» What the task requires
Begin at the line that contains "Toggle the Use Default Password switch" and repeat every line from there to the end of the records below, inclusive, without adding any other line.

» Entries shown
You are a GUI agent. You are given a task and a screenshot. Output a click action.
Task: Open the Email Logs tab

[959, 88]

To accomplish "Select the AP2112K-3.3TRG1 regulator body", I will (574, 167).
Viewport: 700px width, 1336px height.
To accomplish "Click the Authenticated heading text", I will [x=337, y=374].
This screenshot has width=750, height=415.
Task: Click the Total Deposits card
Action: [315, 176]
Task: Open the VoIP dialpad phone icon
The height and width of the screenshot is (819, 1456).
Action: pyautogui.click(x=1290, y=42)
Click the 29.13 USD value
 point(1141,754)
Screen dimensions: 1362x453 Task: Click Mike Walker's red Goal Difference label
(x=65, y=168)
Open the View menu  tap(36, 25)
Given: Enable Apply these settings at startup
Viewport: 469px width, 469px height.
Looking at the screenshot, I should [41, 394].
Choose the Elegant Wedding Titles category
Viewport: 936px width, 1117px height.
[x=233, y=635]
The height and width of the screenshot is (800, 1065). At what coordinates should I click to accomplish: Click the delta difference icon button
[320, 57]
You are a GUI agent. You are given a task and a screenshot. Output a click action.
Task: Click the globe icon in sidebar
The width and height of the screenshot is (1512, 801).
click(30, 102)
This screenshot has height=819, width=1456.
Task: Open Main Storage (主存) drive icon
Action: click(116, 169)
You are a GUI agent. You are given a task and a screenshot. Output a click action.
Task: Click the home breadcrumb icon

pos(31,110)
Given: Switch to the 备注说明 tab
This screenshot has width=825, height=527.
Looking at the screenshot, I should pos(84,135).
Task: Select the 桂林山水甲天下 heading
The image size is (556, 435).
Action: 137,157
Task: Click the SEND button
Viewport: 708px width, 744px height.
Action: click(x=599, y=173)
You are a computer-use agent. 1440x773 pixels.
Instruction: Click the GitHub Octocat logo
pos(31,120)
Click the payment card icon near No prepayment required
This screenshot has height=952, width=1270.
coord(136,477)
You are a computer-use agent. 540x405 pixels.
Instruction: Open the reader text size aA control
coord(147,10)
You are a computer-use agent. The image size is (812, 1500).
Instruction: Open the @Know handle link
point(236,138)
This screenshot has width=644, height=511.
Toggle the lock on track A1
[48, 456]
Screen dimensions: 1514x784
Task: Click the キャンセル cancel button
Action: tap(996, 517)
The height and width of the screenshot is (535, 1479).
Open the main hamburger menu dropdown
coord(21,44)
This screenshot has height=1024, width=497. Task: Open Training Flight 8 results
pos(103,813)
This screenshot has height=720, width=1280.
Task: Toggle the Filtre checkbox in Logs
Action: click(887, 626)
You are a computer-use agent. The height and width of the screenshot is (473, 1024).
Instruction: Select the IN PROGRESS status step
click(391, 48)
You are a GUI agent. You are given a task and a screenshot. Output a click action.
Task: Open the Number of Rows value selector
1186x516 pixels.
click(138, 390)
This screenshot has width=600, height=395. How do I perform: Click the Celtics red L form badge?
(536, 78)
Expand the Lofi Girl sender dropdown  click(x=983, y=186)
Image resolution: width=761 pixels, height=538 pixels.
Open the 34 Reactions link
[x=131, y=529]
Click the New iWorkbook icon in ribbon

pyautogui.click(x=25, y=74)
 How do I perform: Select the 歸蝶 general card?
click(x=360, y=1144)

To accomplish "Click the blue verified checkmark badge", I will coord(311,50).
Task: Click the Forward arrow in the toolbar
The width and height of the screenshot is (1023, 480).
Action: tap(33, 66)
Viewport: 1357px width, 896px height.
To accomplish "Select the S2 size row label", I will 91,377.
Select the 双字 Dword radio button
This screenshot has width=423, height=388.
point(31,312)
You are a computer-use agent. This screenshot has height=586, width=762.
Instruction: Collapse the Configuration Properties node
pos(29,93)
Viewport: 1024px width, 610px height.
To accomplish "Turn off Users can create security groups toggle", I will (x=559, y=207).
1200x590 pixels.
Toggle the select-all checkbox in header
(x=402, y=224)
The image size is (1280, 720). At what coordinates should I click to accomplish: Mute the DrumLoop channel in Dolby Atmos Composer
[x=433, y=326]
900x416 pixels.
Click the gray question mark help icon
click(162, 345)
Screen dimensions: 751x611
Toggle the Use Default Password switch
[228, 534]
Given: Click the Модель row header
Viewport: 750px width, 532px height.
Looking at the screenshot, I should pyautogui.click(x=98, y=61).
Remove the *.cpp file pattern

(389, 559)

» Final answer
Toggle the Use Default Password switch
[228, 534]
Given: Click the Модель row header
Viewport: 750px width, 532px height.
Looking at the screenshot, I should pyautogui.click(x=98, y=61).
Remove the *.cpp file pattern

(389, 559)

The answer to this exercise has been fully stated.